## Action item
For this exercise, copy exactly every line from the one holding "Viewport: 876px width, 348px" through the end of the data, both included. Omit pictures.

Items listed in a dataset
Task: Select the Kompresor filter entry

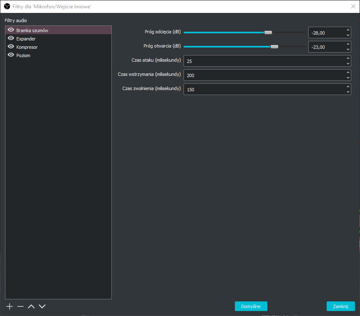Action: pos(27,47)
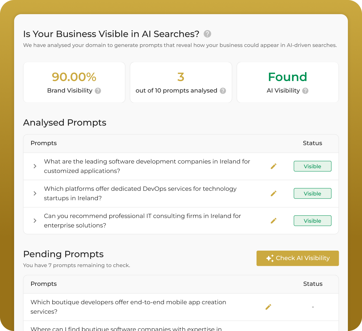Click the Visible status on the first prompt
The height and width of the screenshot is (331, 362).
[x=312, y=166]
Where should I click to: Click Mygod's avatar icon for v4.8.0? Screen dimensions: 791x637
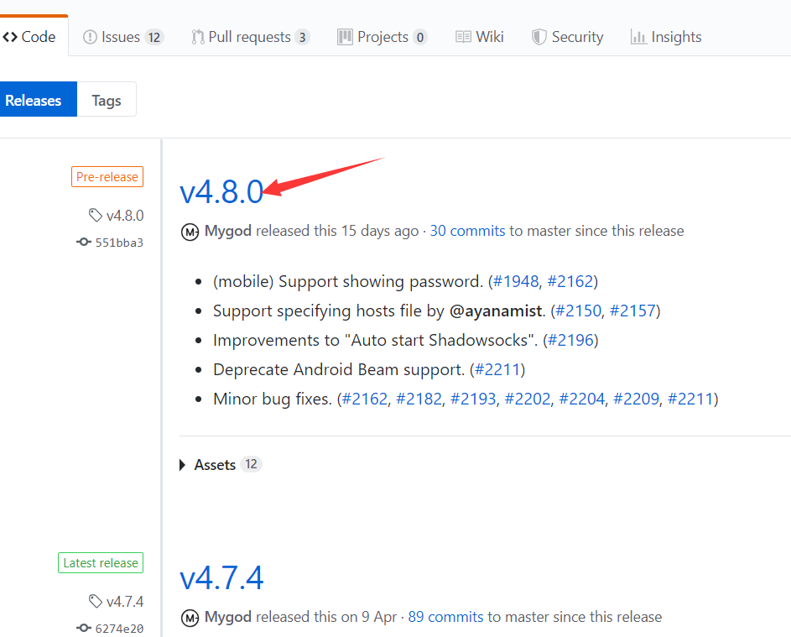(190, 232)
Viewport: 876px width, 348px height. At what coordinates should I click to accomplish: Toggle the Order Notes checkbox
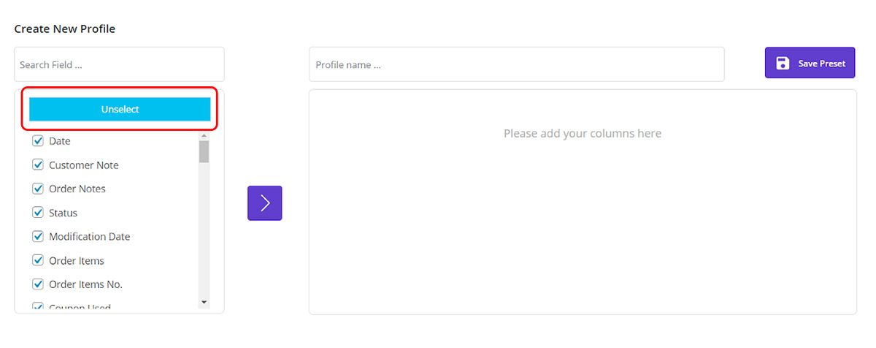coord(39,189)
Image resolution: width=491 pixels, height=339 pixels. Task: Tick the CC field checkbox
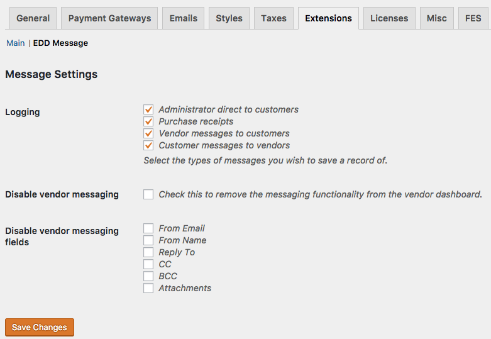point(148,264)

## Response to the exercise
Viewport: 876px width, 348px height. At what coordinates should I click to accomplish: Toggle the Order Notes checkbox
coord(39,189)
Image resolution: width=491 pixels, height=339 pixels. Task: Tick the CC field checkbox
point(148,264)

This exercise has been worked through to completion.